There is a multitude of books about Germany and the Second World War but The Past Is Myself gives a unique perspective. Christabel was a woman of her class and time: some of her judgements grate now but that doesn’t invalidate the extraordinary stories she tells. She disliked the Jewish businessmen who survived by supporting Hitler, despising them as verhinderte Nazis, would-be Nazis. She writes of the ‘innocent zeal’ on the face of a friend who’d joined the SS ‘because he liked the uniform’. But she was also brave and generous, a loyal friend and a sympathetic observer. What makes the book so special for me are the warm portraits of ordinary Germans coping with the institutional cruelty of the regime and trying to maintain their personal integrity.

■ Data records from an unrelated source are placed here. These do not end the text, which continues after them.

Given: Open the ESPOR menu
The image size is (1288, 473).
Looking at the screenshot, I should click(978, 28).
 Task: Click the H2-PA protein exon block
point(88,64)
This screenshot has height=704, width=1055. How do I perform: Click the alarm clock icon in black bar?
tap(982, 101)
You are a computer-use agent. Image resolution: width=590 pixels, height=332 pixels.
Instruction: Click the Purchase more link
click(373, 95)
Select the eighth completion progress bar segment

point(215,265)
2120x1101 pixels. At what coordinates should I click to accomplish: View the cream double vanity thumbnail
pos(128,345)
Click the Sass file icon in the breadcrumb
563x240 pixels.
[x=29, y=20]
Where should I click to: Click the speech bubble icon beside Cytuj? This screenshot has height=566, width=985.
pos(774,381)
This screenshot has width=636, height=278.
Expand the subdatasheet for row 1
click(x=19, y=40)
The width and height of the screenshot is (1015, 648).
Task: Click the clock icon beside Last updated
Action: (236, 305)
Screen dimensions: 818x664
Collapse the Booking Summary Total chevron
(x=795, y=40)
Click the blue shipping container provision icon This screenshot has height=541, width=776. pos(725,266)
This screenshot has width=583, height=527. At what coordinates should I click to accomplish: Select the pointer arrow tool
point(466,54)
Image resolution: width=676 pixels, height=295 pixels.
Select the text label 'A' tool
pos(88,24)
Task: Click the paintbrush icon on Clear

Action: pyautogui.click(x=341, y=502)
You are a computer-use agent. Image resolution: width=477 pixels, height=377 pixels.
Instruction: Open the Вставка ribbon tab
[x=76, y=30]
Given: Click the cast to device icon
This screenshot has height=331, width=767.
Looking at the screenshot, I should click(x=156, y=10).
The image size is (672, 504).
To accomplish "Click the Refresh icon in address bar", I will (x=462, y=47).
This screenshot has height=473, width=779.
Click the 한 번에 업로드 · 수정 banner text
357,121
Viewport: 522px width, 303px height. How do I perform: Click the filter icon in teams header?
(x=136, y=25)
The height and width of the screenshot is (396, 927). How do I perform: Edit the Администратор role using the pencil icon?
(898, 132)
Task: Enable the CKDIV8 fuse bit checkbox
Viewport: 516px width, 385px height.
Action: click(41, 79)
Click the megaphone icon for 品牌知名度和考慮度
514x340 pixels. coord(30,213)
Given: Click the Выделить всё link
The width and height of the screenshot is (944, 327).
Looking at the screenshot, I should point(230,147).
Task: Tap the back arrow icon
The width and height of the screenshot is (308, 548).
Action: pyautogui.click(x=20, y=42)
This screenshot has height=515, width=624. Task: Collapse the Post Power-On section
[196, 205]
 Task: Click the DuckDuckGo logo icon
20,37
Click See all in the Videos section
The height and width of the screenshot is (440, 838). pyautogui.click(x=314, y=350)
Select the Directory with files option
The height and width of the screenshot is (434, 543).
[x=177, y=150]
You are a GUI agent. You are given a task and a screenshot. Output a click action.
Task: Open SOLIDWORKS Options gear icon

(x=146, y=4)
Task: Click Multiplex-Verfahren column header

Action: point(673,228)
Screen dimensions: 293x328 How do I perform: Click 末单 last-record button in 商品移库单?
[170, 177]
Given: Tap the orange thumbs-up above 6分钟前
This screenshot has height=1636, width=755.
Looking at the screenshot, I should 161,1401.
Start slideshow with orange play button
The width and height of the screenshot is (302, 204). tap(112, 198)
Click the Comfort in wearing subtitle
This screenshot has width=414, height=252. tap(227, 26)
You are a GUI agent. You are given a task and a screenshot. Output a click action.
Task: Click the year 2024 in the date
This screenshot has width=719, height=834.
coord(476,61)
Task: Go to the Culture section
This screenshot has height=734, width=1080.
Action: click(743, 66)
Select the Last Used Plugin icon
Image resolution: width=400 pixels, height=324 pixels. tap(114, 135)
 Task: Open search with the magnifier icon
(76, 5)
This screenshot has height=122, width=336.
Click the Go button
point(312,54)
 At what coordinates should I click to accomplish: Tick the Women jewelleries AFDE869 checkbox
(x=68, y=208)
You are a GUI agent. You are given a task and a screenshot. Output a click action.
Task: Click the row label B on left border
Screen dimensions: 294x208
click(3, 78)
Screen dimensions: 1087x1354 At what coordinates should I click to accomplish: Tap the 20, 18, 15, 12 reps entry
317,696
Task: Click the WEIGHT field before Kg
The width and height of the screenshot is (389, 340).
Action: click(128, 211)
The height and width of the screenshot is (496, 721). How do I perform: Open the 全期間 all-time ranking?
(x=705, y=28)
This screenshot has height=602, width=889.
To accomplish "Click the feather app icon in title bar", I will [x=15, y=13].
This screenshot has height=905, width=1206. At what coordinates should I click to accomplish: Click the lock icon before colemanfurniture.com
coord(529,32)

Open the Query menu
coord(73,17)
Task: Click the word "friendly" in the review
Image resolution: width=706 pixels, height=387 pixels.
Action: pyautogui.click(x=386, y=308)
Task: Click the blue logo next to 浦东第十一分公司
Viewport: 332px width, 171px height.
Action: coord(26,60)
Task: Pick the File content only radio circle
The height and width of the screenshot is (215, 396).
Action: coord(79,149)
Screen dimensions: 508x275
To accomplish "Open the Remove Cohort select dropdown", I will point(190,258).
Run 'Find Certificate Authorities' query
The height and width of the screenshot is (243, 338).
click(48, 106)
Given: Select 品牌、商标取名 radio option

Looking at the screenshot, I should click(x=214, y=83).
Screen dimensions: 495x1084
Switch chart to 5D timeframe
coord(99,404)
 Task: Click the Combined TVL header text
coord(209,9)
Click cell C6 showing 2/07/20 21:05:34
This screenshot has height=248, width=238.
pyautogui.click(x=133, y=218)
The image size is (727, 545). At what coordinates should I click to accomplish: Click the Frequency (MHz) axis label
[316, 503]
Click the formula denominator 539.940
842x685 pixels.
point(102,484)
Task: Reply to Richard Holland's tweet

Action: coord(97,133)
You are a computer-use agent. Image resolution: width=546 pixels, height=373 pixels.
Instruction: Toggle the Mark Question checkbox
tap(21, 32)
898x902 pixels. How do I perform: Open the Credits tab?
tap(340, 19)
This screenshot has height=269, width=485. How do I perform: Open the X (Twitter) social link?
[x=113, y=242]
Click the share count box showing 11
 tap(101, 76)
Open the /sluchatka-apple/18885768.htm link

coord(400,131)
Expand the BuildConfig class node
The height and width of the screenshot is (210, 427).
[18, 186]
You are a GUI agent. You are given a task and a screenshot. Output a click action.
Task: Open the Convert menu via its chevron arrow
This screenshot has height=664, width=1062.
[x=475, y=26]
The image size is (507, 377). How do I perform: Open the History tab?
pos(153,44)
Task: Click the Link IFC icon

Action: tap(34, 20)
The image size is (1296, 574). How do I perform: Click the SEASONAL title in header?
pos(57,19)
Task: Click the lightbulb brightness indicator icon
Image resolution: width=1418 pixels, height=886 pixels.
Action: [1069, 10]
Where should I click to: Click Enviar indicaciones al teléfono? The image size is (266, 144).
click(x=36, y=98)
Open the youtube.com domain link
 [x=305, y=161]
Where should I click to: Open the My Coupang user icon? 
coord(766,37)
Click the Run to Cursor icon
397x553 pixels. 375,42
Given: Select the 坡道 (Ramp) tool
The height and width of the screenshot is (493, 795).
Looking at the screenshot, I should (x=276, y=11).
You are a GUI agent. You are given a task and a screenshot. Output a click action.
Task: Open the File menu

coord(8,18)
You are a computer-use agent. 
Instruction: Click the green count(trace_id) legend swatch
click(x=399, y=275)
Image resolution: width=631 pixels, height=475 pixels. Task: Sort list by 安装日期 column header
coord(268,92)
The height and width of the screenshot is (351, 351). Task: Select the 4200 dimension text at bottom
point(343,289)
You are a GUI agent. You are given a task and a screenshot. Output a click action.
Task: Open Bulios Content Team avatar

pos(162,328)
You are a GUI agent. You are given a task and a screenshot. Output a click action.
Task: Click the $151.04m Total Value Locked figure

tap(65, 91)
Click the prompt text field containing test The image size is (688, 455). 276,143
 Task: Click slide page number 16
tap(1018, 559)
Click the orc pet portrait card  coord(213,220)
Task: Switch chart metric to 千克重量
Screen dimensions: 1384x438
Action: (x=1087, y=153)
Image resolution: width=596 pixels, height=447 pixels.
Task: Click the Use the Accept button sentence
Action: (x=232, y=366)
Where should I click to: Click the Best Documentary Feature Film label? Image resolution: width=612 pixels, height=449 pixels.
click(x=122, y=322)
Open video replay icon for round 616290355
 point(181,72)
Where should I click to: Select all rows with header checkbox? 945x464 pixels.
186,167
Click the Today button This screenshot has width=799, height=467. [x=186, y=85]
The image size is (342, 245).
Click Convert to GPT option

Is it still an important book? I think so. Drawing direct parallels with previous times is usually a mistake – history doesn’t really repeat itself – but the world we now live in bears some uncomfortable similarities to the Thirties. Christabel had a unique insider’s view of one of the most hideous and repressive regimes in recent history and she is very clear on two things – no one country has the monopoly on brutality, and courage and human decency can and will survive. I think that’s got to be a message worth hearing.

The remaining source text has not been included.